Stetson AD-54 Despoiler


The Despoiler was the first aircraft to land before its maiden flight.

The AD-54 was designed to fulfil a 1962 US Army requirement for a close air support aircraft capable of feeling love while requiring less maintenance than a Jeep. The brainchild of eccentric rubber magnate and television psychic Elber T. Stetson, the aircraft was designed in only twelve minutes using what Stetson mysteriously described as the ‘wiggle principle’. The Despoiler was powered by a Ford V8 automobile engine and armed with a fire axe, a stun grenade and working knowledge of Beat poetry. During clandestine operations in Viennese sex clubs in the early 60s the type proved popular with couples.

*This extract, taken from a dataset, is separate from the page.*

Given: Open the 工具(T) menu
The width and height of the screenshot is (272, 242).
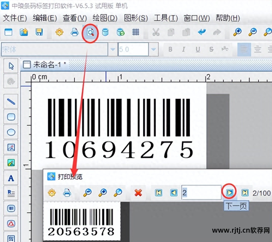Looking at the screenshot, I should pos(165,18).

The only bi-sonic business jet to enter service, the Connasse was a one-off aircraft built for the French singer Serge Gainsbourg. Combining features found on the Mirage IV with those of the Citroen DS created an aircraft of singular appearance, listed by the the Académie d’Esthétique Aéronautique de Paris as the second most beautiful object in the world after the Citroen Picasso. The aircraft was unusual in landing backwards (to avoid airport tax). The airframe is currently displayed in a backstreet behind Gare du Nord railway station in Paris, where it functions as a brothel and phone repair shop.

HB Aero-Basilica


The Aero-Basilica received a comprehensive upgrade in the 1980s after which it became both weaponised and canonised.


Vatican City’s only aircraft design bureau, the Holy Order of Heavenly Bodies Built in Furtherance of Our Lord, created the Aero-Basilica in an attempt to create a Sacrament of Penance/Indulgences enforcement vehicle capable of effective operation at tree-top level. The aircraft consists of a cathedral mated to the airframes of three Mi-10 ‘Hark’ helicopters bonded with super-defused faith. The Aero-Basilica is the fastest aircraft in its class and can perform three Hail Marys in one 360 degree turn.

The Wiltshire Aeroplane Company Shire Horse Mk. III


The Shire House was designed to operate from the gardens of country pubs. The cockpit smelt of brass and ale.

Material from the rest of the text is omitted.